Jumat, 17 Oktober 2008

Penyidikan Prajurit oleh Polisi: Panglima TNI dan Kapolri Perlu Bertemu

Sejak pemisahan TNI dan Polri, secara otomatis sejumlah peraturan perundang-undangan perlu diubah untuk mengakomodasi semangat reformasi 1998. Diantaranya, perubahan Undang-Undang tentang Peradilan Militer. UU TNI mengamanatkan dalam hal pelanggaran hukum pidana umum, semua prajurit tunduk pada kekuasaan peradilan umum (Pasal 65 ayat (2) UU 34/2004). Salah satu pasal yang sekarang "keras" pembahasannya yakni yang berkaitan dengah proses dan prosedur penyidikan bagi anggota TNI.

Pemerintah "bersikeras" mengusulkan jika terjadi tindak pidana umum yang dilakukan anggota NTI maka proses penyidikannya dilakukan oleh atasan yang berhak menghukum (Ankum) atau oditur. Salah satu kekhawatiran dan dasar argumennya, dikhawatirkan jika penyidikan dilakukan polisi akan terjadi bentrok dan konflik dengan prajurit dilapangan. Menanggapi usulan pemerintah, per 16 Oktober 2008, mayoritas fraksi di DPR menolak usulan ini. Sementara PAN, PBR dan PPP berpendapat lain. PKB dan PDS tidak menentukan sikap yang jelas.

Sejak Kapolri masih dijabat Jenderal (Pol) Da'i Bachtiar, pihak Polri sudah menyatakan kesiapannya untuk melaksanakan ketentuan baru itu jika UU Pengadilan Militer disahkan.

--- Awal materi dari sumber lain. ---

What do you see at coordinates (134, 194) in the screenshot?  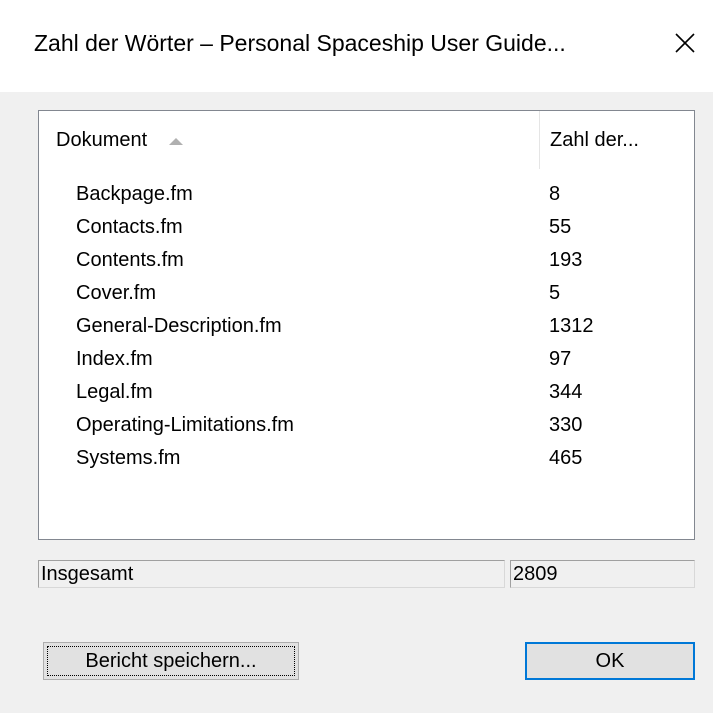 I see `row-document-name: Backpage.fm` at bounding box center [134, 194].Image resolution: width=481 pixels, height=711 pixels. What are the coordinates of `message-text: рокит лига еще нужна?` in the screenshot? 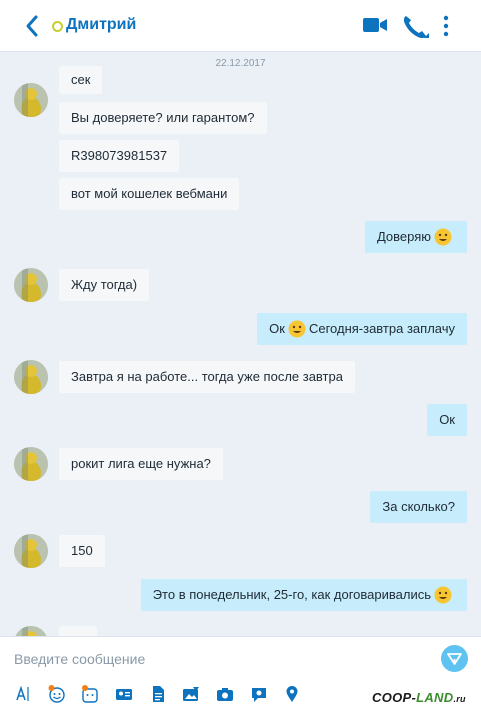 It's located at (141, 464).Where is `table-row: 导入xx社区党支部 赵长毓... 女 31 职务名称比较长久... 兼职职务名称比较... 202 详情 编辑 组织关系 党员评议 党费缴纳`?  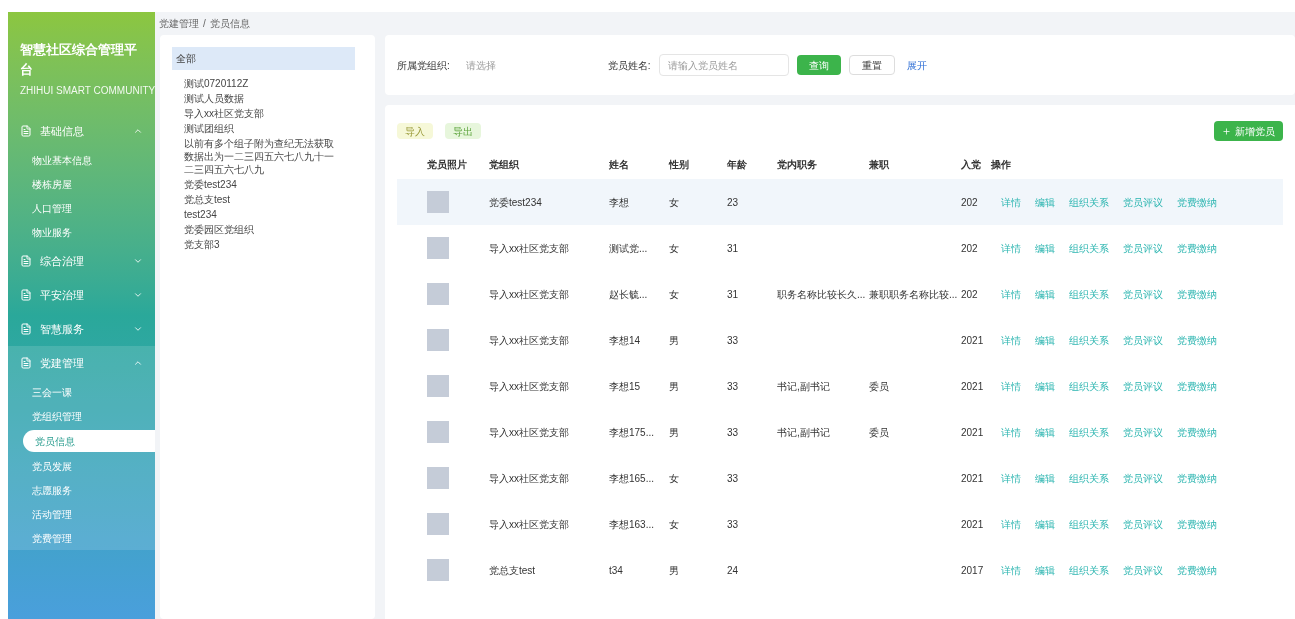 table-row: 导入xx社区党支部 赵长毓... 女 31 职务名称比较长久... 兼职职务名称比较... 202 详情 编辑 组织关系 党员评议 党费缴纳 is located at coordinates (840, 294).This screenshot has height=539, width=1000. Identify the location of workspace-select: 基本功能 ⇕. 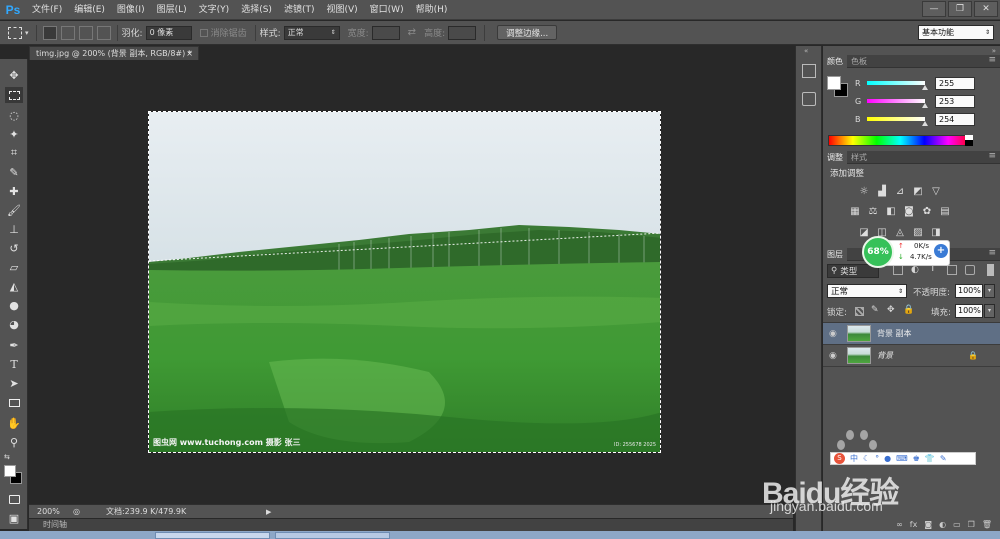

Sementara Marsekal Djoko Suyanto saat masih menjabat sebagai Panglima TNI sempat menyatakan pihak TNI menyerahkan sepenuhnya keputusan RUU Peradilan Militer pada Pemerintah dan DPR.

Kekhawatiran terjadinya keributan dilapangan, seperti dilontarkan Menteri Pertahanan Juwono Sudarsono, sangat beralasan dan kuat. Namun, tentu mesti dicarikan solusinya agar tidak merusak prosedur hukum acara pidana umum yang selama ini dilakukan. Solusi yang bisa diambil antara lain, pertam, ada aturan peralihan, dilakukan secara bertahap. Kedua, tahap awal, bisa saja polisi didampingi oleh polisi militer saat melakukan penyidikan. Ketiga, sosialisasi yang intensif sejak saat ini dan terutama setelah UU Peradilan Militer disahkan. Saat ini, Presiden bersama-sama Panglima TNI dan Kapolri sebaiknya bertemu membicarakan masalah ini.

Hukum pidana berlaku untuk semua orang, tanpa memandang statusnya, entah itu warga negara bisa, prajurit, jenderal bahkan presiden sekalipun. Karenanya, hukum acara yang digunakan pun sama, di Indonesia, digunakan Kitab Undang-Undang Hukum Acara Pidana (KUHAP).

Dalam pasal 1 ayat 1 KUHAP disebutkan, mereka yang diberi kewenangan penyidikan (kasus pidana umum) adalah polisi dan PNS yang diberi kewenangan tertentu atau penyidik PNS. "Lha penyidik militer (polisi militer) kan tidak termasuk karena dia tidak masuk dua kategori tadi," ujar Patra. Berdasarkan KUHAP, penyidik adalah pejabat polri atau pejabat pegawai negeri sipil (PNS) tertentu yang diberi wewenang khusus (Pasal 1 angka (1) KUHAP). Polisi militer bukanlah pegawai negeri sipil. Karenanya, menurut KUHAP tidak dapat melakukan penyidikan perkara tindak pidana umum.

Sekali lagi sosialisasi mengenai "aturan baru" dilingkungan TNI sangat perlu. Tentunya, tidak ada seorang panglima dan komandan yang mau melindungi prajuritnya yang malakukan kejahatan. Usulan pemerintah untuk memberikan kewenangan penyidikan kepada polisi militer jelas akan merusak asas-asas hukum acara pidana umum yang berlaku. Memang, untuk menegakkan prinsip, bukan sesuatu yang mudah!